Ne parlons pas non plus des morts "accidentelles" (on dit que 1000 patients auraient été euthanasiés sans permission aux Pays-Bas). D'ailleurs, nous voyons déjà dans les sondages que les gens sont très inquiêts des abus possibles, en dépit de toutes les "balises" qu'on pourrait mettre en place.

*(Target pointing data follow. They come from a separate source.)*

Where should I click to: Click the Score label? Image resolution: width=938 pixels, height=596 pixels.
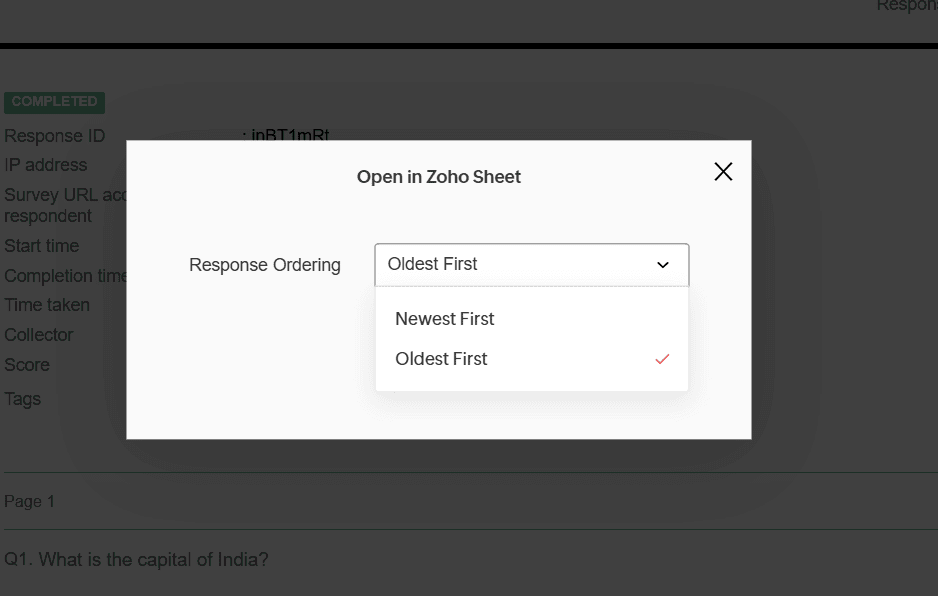pos(27,365)
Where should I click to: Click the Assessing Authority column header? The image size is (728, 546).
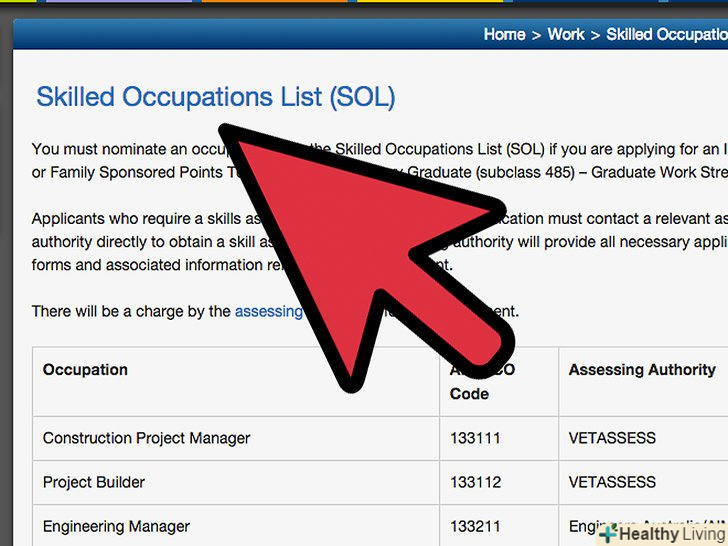point(642,370)
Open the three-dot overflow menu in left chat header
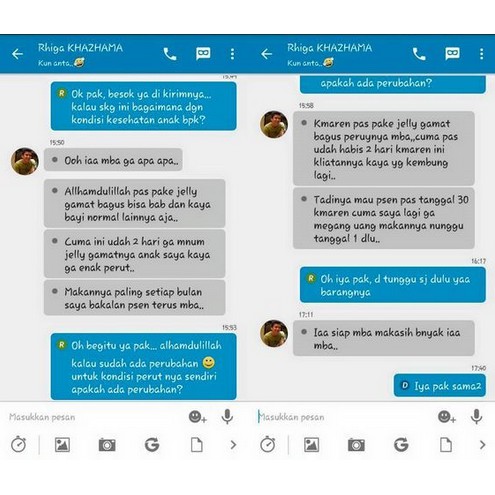The height and width of the screenshot is (495, 495). tap(232, 54)
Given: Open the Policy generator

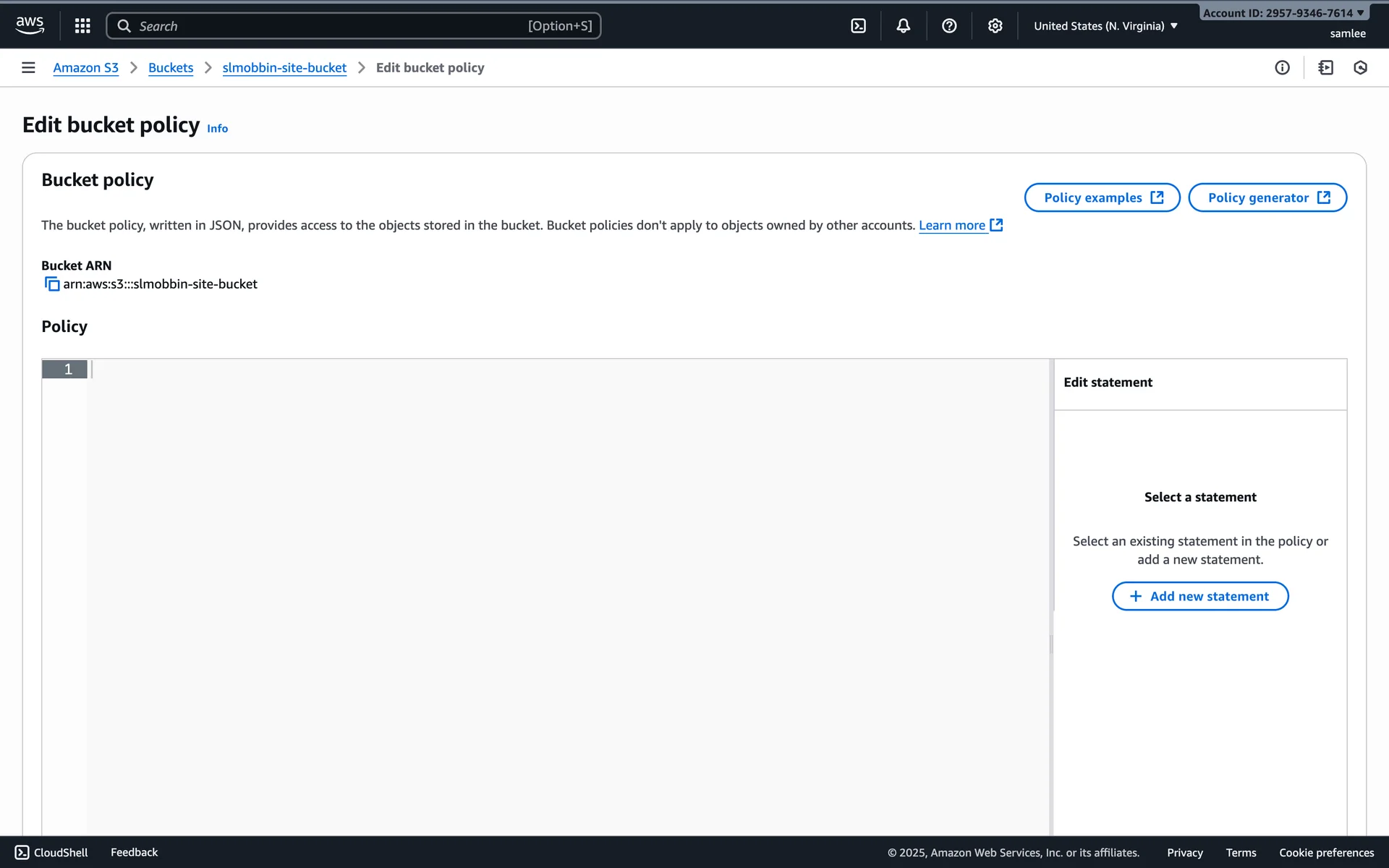Looking at the screenshot, I should [x=1267, y=197].
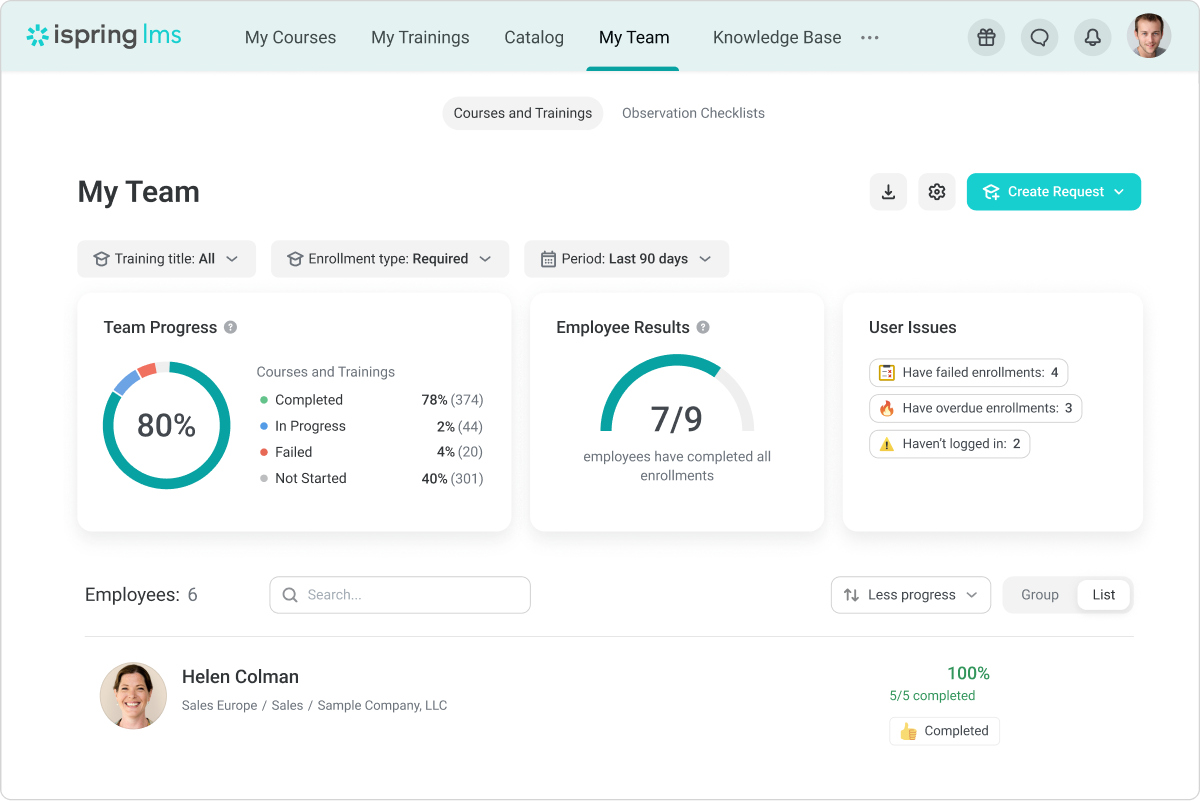Image resolution: width=1200 pixels, height=801 pixels.
Task: Click the Employee Results help icon
Action: (703, 327)
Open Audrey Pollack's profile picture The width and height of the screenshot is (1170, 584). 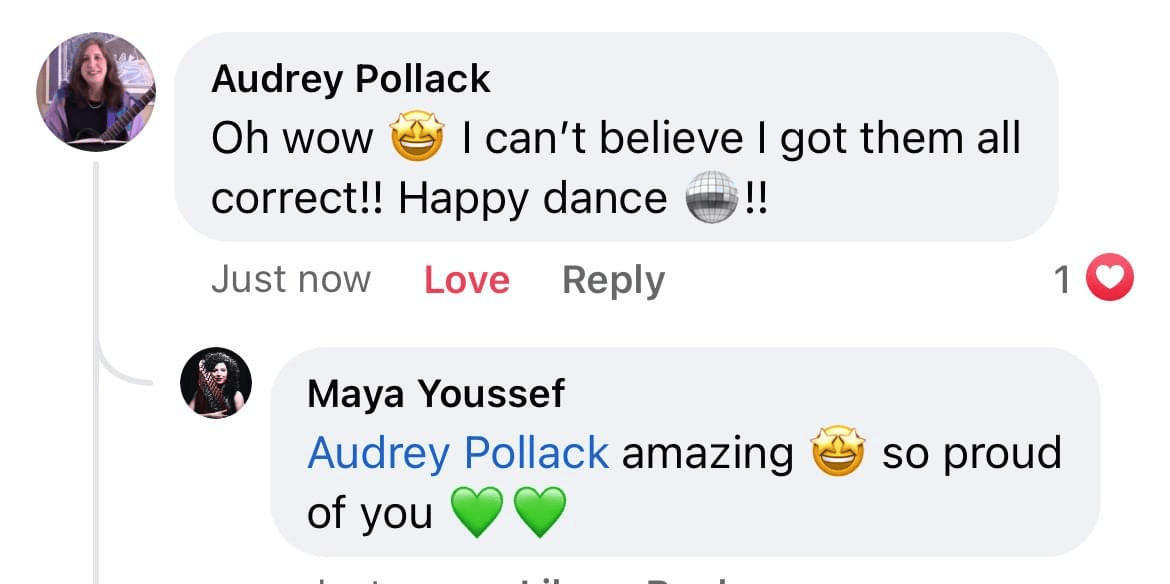tap(96, 92)
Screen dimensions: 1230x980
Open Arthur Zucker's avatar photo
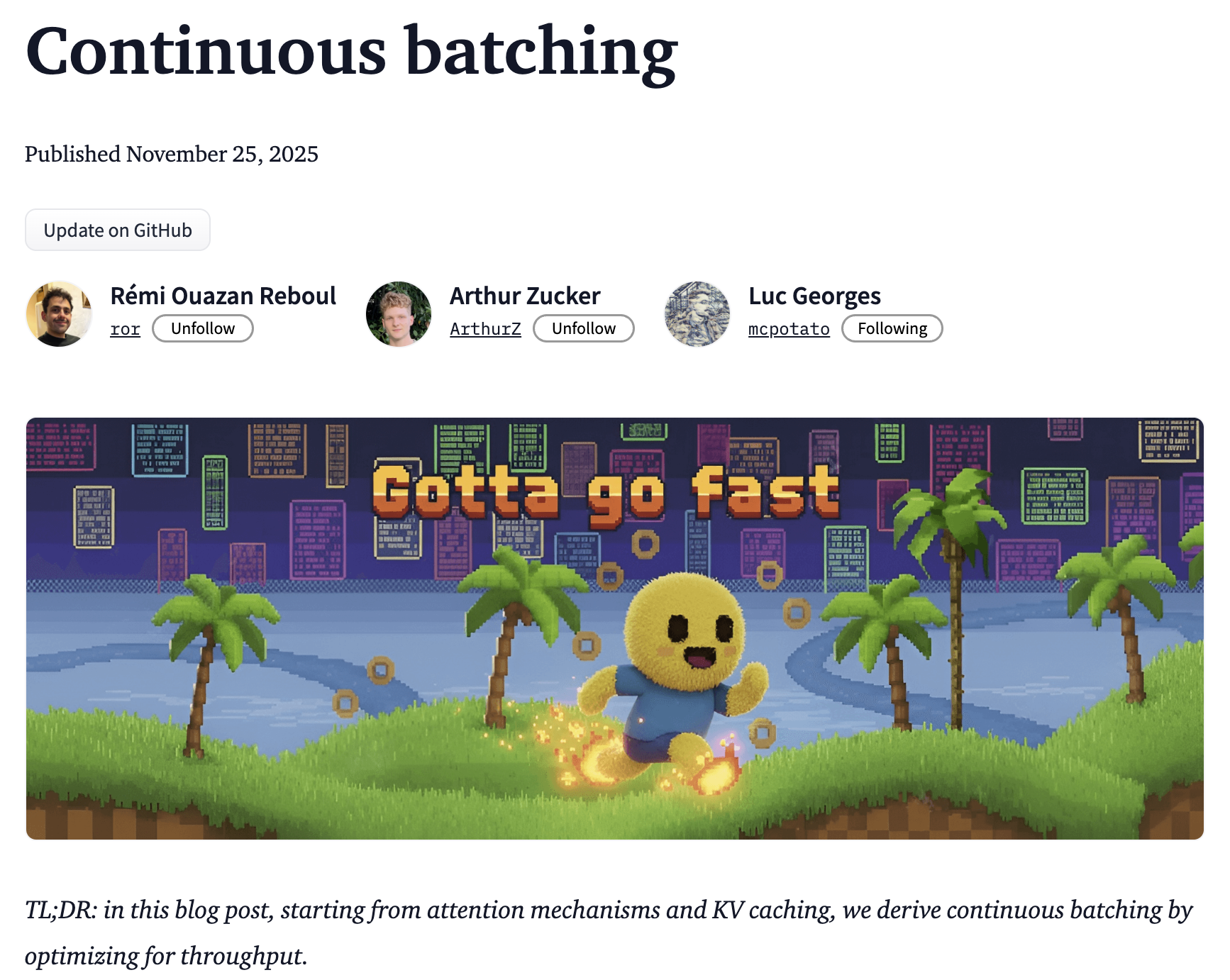coord(398,313)
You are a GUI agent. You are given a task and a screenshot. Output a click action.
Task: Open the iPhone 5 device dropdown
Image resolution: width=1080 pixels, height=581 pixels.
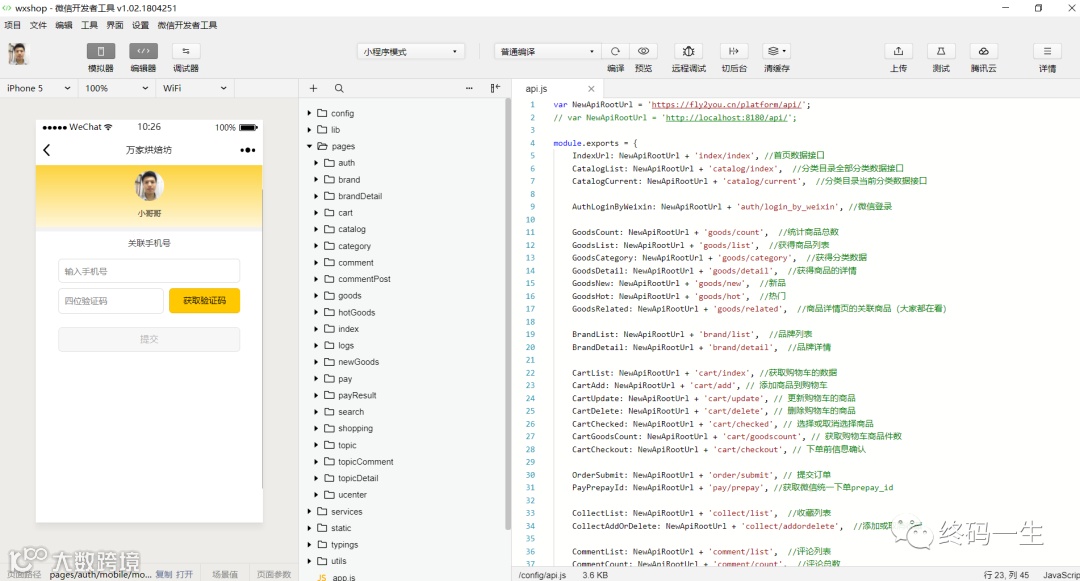38,88
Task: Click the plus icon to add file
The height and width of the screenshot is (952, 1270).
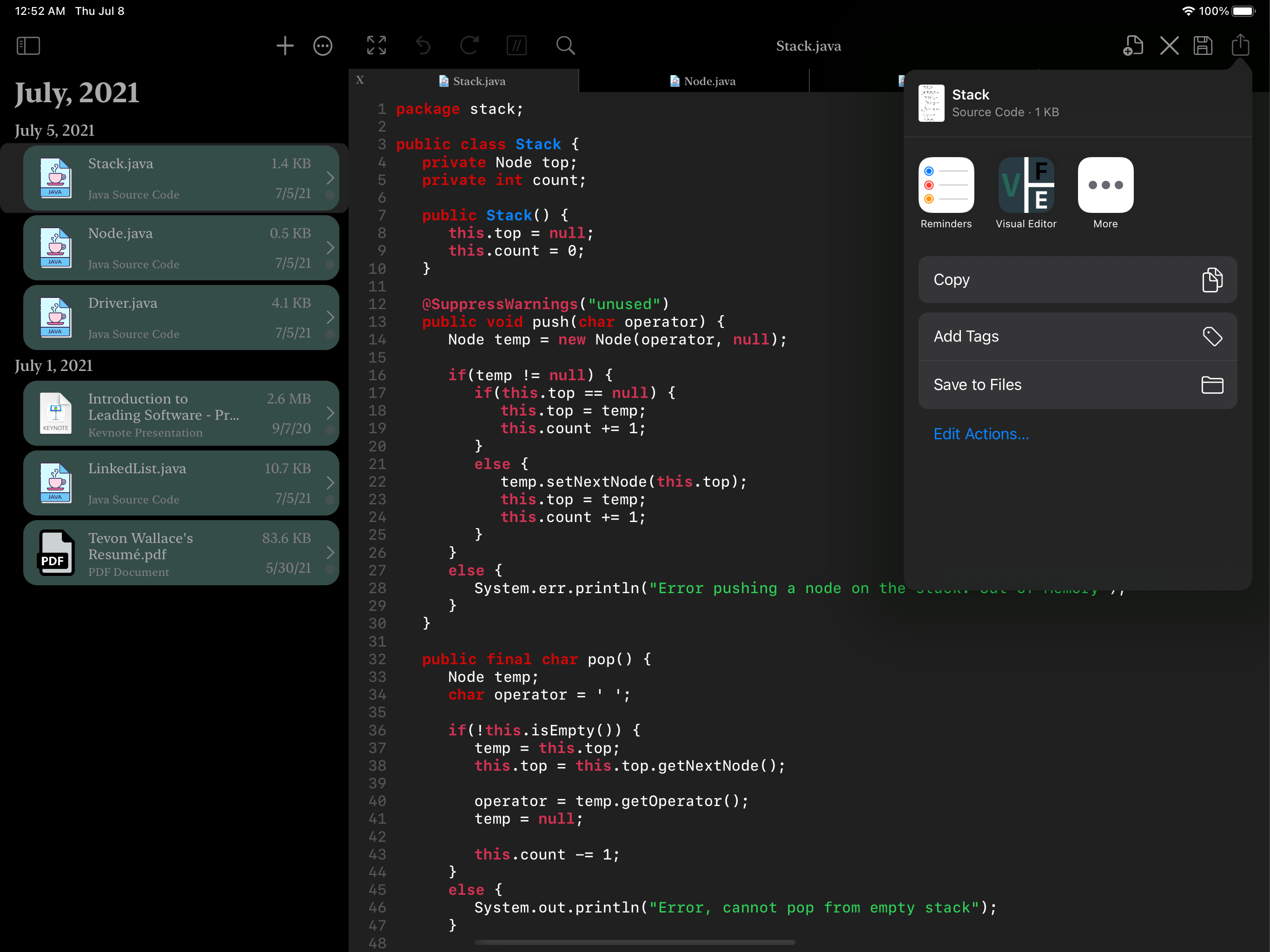Action: [285, 46]
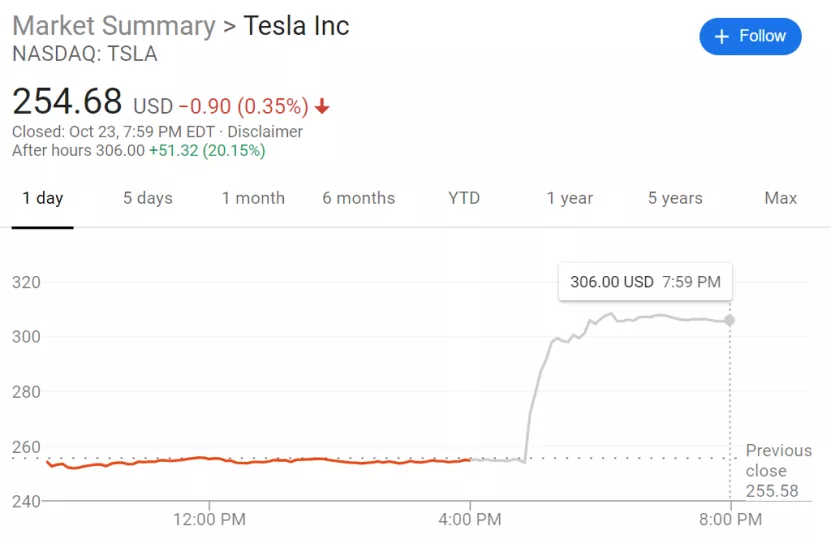Switch chart to YTD

coord(464,198)
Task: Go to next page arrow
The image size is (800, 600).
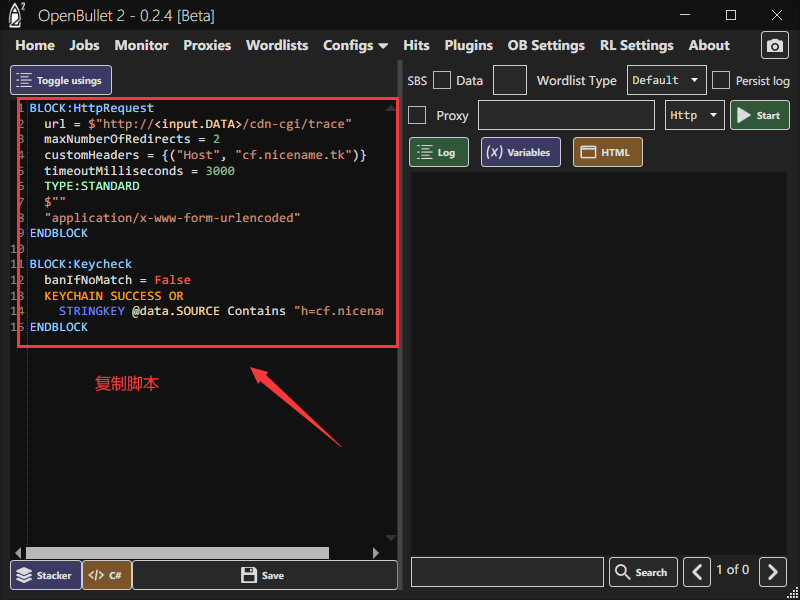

Ne parlons pas non plus de la confusion totale qui règne quand à la définition même du mot "euthanasie", qu'on s'efforce à confondre avec le refus de l'acharnement thérapeutique. Personne n'est pour l'acharnement thérapeutique. Mais de refuser des traitements onéreux n'est pas l'euthanasie, car une personne qui refuse un traitement meurt de sa maladie, et non d'une intervention directe par un médecin.

Bref, si nous parlions des vrais enjeux de l'euthanasie, des vrais dangers, des vrais responsabilités que nous avions envers les personnes âgés, vulnérables, ou handicappés, nous verrions que l'euthanasie n'est jamais la solution, mais l'accompagnement à la mort, et un bon et efficace traitement palliatif de la douleur à la fin de la vie, l'est.